• [INPUT RECORDS]

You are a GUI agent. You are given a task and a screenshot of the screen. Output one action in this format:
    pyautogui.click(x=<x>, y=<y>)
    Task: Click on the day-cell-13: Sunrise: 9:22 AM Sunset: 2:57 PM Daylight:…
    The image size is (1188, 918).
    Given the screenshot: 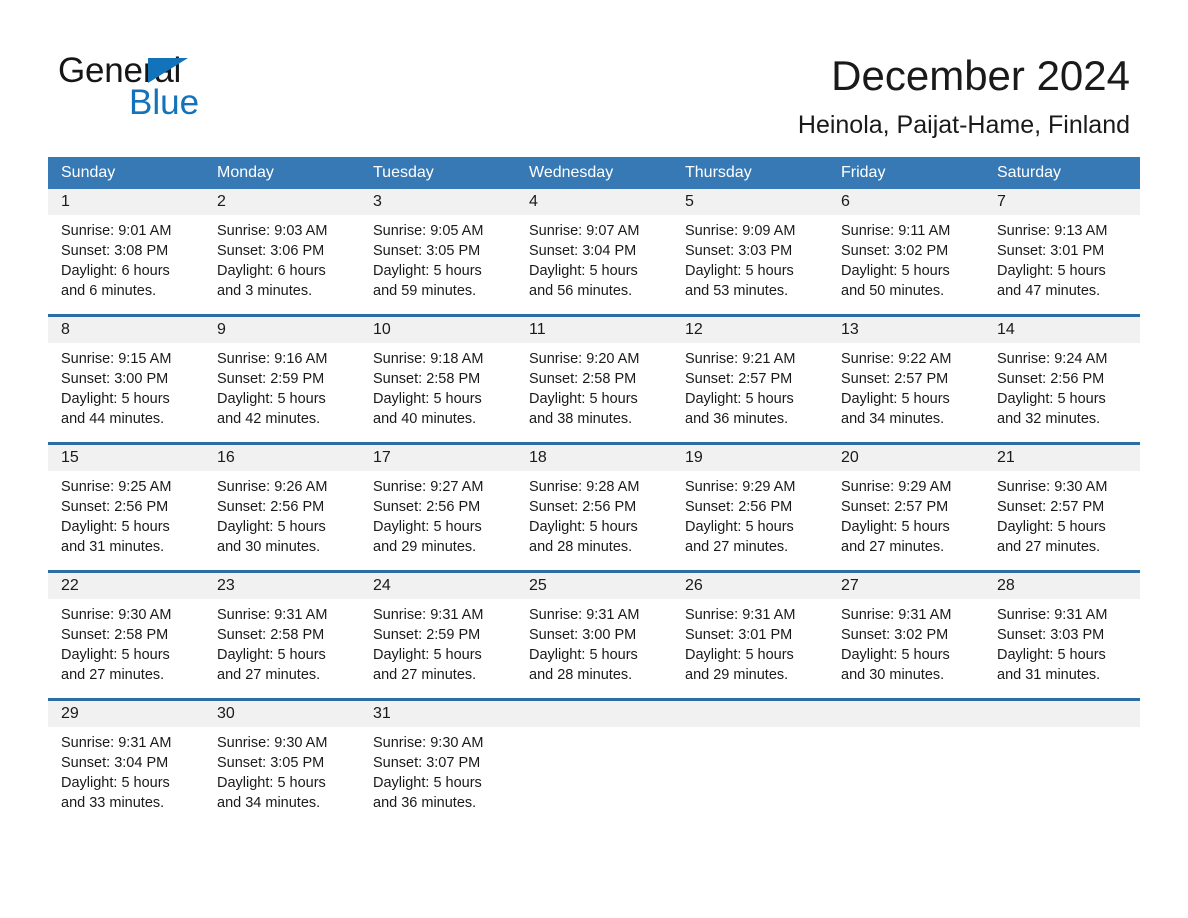 What is the action you would take?
    pyautogui.click(x=906, y=385)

• [WORK REQUIRED] Please repeat the records from their first line through the line with "The image size is (1188, 918).", swapping "Sunset" for "Dusk" and changing nothing else.

• [WRITTEN SOLUTION]
You are a GUI agent. You are given a task and a screenshot of the screen. Output one action in this format:
    pyautogui.click(x=<x>, y=<y>)
    Task: Click on the day-cell-13: Sunrise: 9:22 AM Dusk: 2:57 PM Daylight:…
    The image size is (1188, 918).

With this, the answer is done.